* **Directions**
From the line containing "Where should I click to: Click the green" to the last line of the records below, retype every line exactly and output nothing else.

──────────────────────────────

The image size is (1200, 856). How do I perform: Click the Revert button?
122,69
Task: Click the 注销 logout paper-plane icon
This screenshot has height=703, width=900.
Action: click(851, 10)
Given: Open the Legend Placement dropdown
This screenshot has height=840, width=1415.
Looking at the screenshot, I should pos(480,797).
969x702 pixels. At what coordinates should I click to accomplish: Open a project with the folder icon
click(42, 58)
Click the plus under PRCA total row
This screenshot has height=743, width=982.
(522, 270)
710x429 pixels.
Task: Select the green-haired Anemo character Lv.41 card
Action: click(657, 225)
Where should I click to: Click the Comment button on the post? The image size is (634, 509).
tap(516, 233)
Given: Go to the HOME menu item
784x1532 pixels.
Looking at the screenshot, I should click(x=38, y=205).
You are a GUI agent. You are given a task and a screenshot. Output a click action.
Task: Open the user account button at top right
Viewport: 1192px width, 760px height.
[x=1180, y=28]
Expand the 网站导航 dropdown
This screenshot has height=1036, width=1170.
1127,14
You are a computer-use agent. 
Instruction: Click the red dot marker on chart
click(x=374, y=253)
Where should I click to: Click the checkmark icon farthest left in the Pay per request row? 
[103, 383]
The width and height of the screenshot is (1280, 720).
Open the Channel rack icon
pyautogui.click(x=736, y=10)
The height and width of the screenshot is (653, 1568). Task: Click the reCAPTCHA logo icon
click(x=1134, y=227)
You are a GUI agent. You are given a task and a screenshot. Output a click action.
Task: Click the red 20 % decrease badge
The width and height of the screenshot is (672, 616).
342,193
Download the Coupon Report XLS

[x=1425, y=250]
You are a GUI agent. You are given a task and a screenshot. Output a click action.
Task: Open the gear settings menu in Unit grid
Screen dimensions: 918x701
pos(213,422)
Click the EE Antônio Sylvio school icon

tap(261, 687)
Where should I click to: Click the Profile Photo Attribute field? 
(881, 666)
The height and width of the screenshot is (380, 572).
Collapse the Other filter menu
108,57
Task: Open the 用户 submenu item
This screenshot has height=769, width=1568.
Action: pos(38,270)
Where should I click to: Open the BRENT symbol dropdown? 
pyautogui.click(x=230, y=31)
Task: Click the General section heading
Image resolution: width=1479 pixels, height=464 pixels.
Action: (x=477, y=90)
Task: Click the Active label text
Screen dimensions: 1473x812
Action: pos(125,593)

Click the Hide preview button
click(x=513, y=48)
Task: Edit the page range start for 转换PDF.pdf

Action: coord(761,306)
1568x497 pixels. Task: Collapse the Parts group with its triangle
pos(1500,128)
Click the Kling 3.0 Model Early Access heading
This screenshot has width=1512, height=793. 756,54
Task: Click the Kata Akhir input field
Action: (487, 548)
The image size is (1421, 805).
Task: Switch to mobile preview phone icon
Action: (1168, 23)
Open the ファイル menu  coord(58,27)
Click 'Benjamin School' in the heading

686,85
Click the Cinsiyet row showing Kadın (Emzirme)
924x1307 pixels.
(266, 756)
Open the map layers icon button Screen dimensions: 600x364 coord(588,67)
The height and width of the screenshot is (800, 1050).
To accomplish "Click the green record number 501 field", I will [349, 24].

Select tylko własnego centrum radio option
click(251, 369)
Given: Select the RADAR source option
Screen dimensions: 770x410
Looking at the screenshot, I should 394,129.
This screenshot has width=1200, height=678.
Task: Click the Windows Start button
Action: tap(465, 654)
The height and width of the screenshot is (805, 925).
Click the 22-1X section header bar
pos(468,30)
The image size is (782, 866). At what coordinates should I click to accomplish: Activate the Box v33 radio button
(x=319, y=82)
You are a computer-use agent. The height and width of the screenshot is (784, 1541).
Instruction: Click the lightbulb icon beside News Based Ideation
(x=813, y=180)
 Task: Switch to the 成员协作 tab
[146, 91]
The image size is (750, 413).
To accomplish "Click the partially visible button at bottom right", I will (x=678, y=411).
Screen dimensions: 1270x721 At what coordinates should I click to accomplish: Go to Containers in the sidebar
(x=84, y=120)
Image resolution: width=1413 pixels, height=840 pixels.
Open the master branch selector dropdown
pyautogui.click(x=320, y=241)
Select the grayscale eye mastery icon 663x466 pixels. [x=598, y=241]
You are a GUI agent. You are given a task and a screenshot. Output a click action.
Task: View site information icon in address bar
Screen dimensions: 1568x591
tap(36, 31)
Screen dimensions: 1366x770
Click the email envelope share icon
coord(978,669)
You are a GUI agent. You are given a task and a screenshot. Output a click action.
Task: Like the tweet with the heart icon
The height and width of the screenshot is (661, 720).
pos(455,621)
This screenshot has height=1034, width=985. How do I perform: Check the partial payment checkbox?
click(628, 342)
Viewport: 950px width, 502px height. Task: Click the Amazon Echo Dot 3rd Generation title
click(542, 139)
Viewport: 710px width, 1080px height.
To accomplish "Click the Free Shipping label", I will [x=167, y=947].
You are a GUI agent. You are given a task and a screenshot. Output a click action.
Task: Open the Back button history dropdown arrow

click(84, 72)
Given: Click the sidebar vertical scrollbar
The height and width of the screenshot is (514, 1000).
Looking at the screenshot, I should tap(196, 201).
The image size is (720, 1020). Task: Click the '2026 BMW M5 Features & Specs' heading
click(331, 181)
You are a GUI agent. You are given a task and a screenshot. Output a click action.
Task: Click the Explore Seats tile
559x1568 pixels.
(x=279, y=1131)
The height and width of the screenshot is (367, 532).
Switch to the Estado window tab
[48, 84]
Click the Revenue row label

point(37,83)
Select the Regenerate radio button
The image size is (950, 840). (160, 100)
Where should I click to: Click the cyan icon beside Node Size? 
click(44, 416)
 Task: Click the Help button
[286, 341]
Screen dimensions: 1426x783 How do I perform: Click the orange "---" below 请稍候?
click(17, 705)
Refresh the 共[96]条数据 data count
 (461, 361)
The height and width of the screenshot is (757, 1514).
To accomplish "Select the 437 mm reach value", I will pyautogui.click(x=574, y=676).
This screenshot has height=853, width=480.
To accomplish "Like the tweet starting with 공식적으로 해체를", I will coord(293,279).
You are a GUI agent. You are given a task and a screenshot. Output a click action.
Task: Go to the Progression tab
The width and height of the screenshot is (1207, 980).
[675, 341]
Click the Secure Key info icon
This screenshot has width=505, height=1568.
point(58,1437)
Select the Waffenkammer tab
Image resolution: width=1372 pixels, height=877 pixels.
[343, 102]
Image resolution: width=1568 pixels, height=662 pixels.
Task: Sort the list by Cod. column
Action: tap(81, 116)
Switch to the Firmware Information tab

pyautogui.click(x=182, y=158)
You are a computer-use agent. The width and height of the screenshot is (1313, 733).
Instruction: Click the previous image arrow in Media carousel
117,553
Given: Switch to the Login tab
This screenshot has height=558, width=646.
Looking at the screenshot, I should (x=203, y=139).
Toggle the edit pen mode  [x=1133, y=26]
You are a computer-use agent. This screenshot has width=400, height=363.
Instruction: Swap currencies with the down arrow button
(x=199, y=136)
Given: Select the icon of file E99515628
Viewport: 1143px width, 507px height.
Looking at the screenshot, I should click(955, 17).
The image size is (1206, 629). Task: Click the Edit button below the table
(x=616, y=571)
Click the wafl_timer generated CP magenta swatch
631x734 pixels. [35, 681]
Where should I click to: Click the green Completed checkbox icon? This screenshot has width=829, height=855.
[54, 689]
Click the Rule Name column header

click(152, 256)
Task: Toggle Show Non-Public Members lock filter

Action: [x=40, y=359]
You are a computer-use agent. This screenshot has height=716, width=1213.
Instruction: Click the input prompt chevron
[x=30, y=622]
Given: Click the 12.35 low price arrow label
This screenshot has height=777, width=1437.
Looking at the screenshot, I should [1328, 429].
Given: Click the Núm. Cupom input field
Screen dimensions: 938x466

──────────────────────────────

* **Written answer**
Where should I click to: Click the green Completed checkbox icon? This screenshot has width=829, height=855.
[54, 689]
Click the Rule Name column header

click(152, 256)
Task: Toggle Show Non-Public Members lock filter

Action: [x=40, y=359]
You are a computer-use agent. This screenshot has height=716, width=1213.
Instruction: Click the input prompt chevron
[x=30, y=622]
Given: Click the 12.35 low price arrow label
This screenshot has height=777, width=1437.
Looking at the screenshot, I should [1328, 429].
Given: Click the Núm. Cupom input field
Screen dimensions: 938x466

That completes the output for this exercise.